---- Exercise material
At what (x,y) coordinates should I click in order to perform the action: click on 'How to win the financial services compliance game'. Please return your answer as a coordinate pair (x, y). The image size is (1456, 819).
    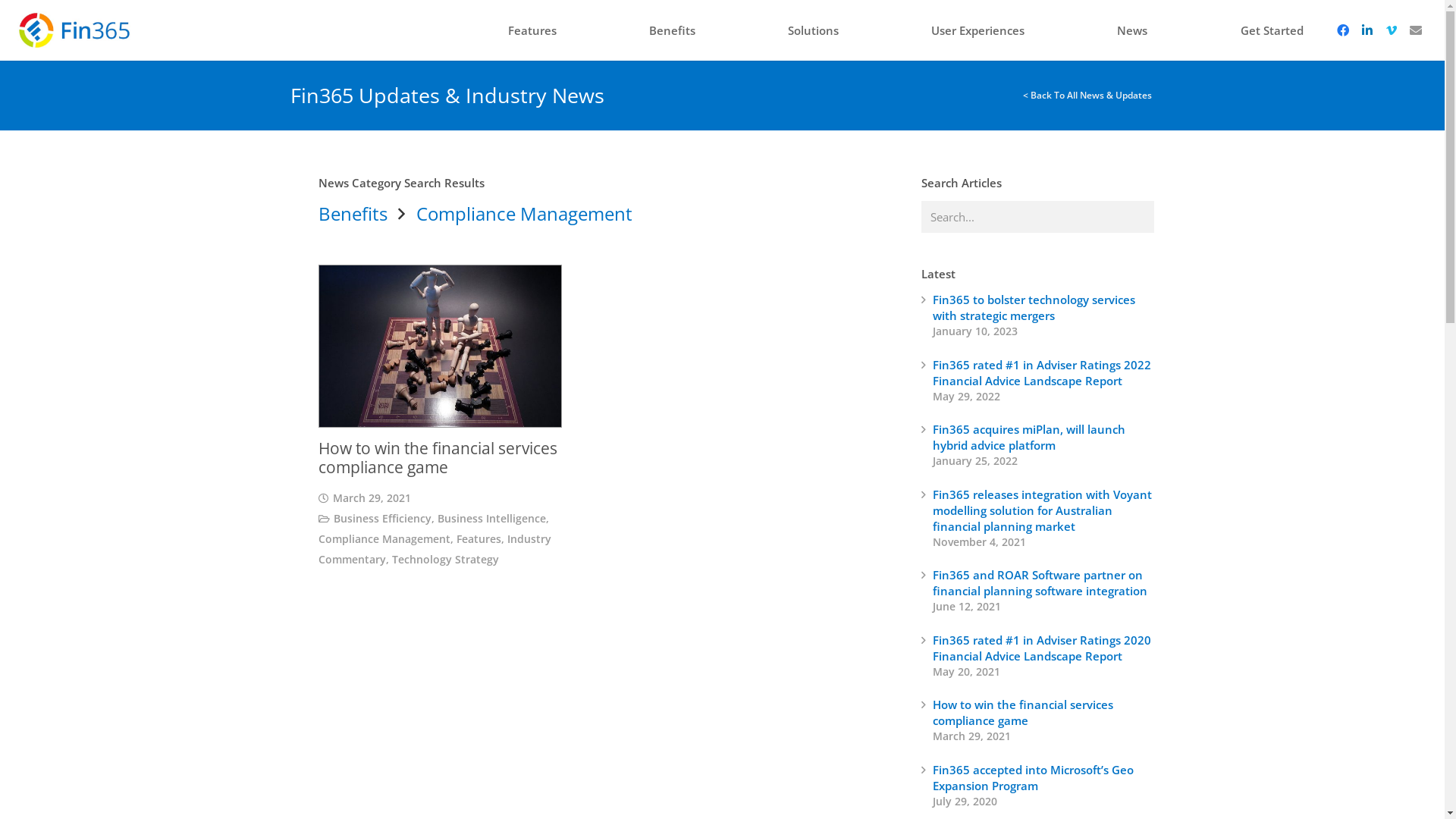
    Looking at the image, I should click on (437, 457).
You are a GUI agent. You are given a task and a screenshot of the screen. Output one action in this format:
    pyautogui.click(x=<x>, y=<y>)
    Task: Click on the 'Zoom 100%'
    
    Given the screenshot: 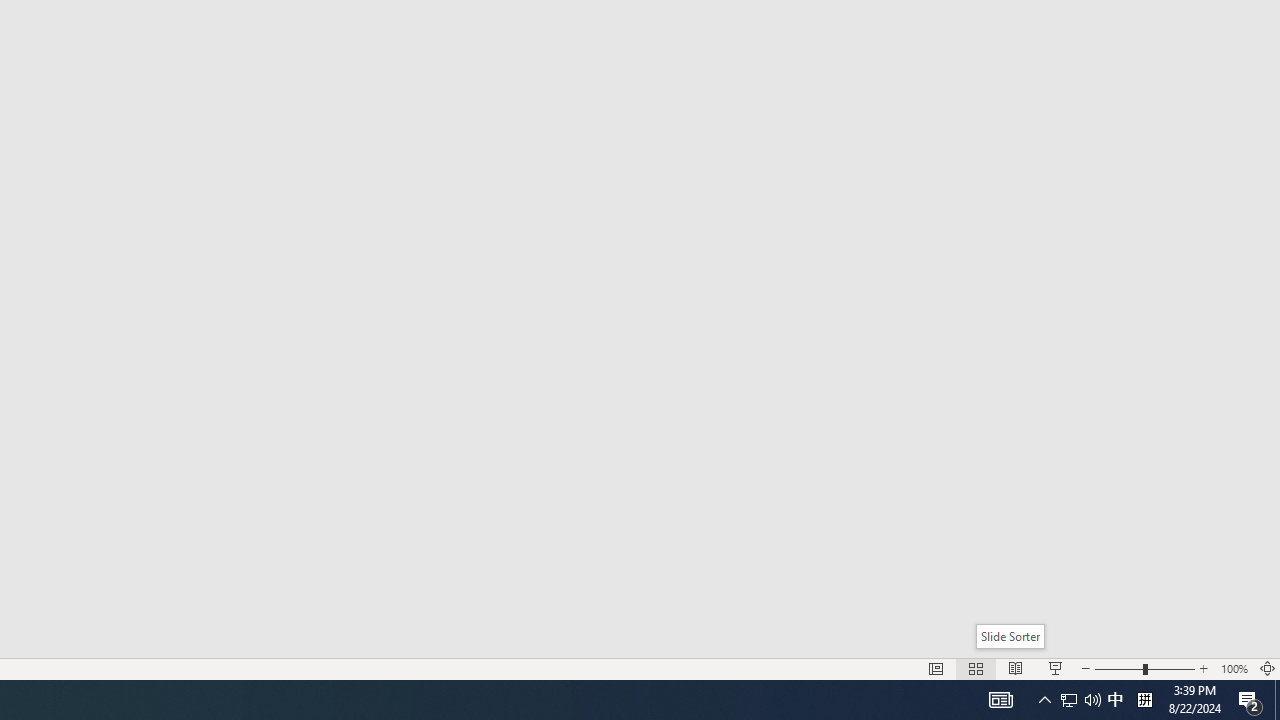 What is the action you would take?
    pyautogui.click(x=1233, y=669)
    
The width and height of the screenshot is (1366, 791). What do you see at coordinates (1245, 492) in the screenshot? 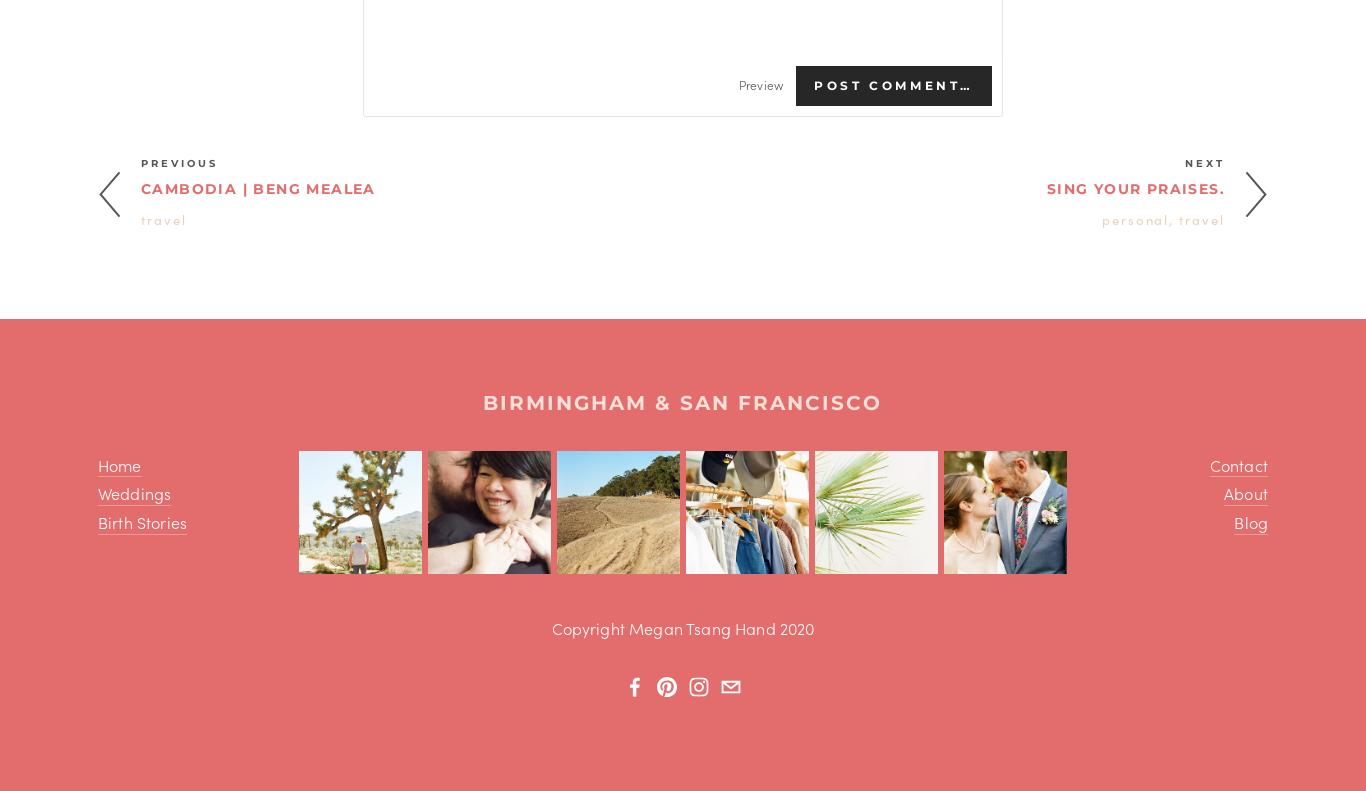
I see `'About'` at bounding box center [1245, 492].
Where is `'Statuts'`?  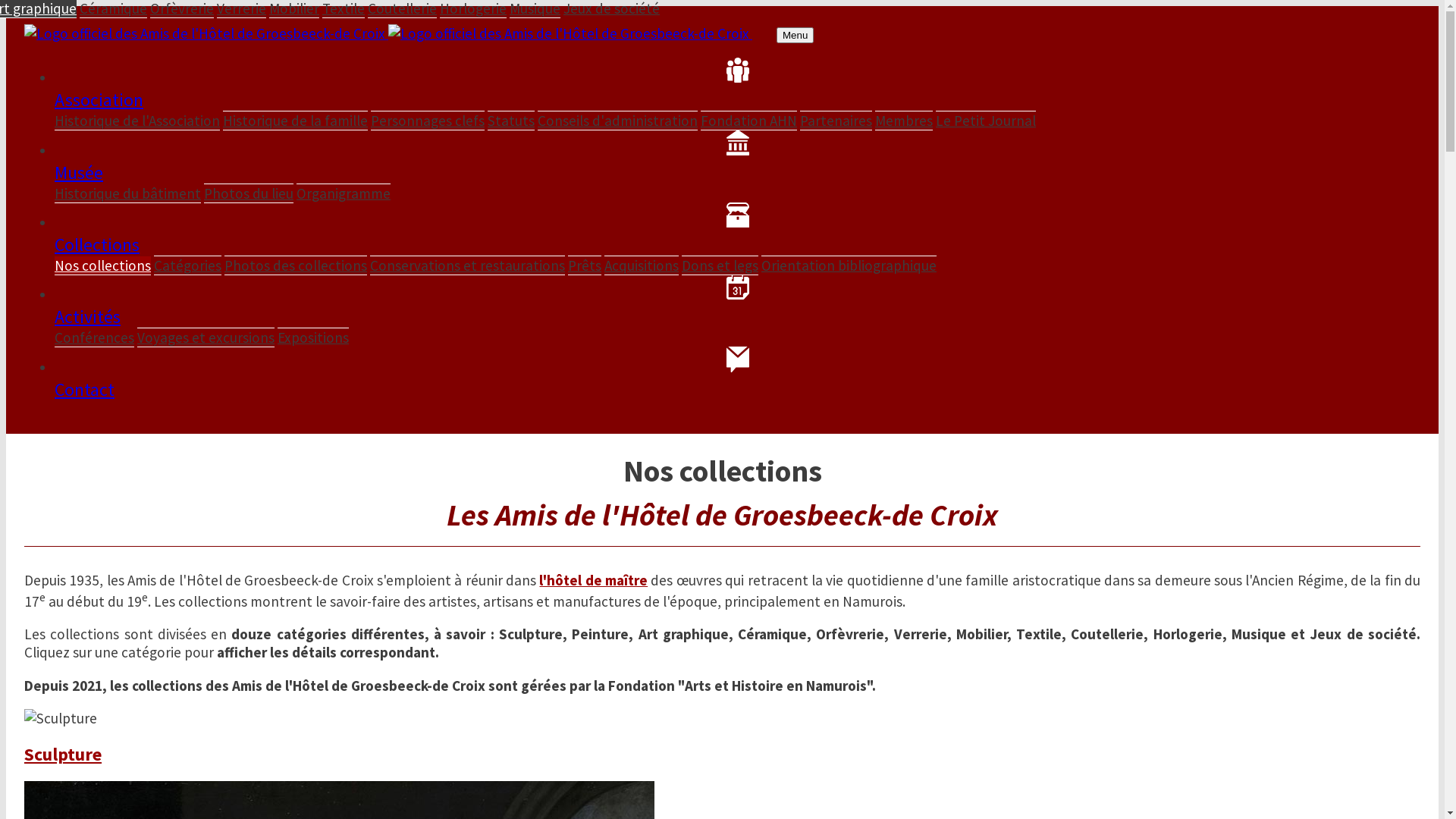 'Statuts' is located at coordinates (488, 119).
--------
__Brief__: Pull out every line in the records that contains the word "should" and copy each of those lines in full.

__Output__:
At what (x,y) coordinates should I click in order to perform the action: click on 'How to win the financial services compliance game'. Please return your answer as a coordinate pair (x, y). The image size is (1456, 819).
    Looking at the image, I should click on (437, 457).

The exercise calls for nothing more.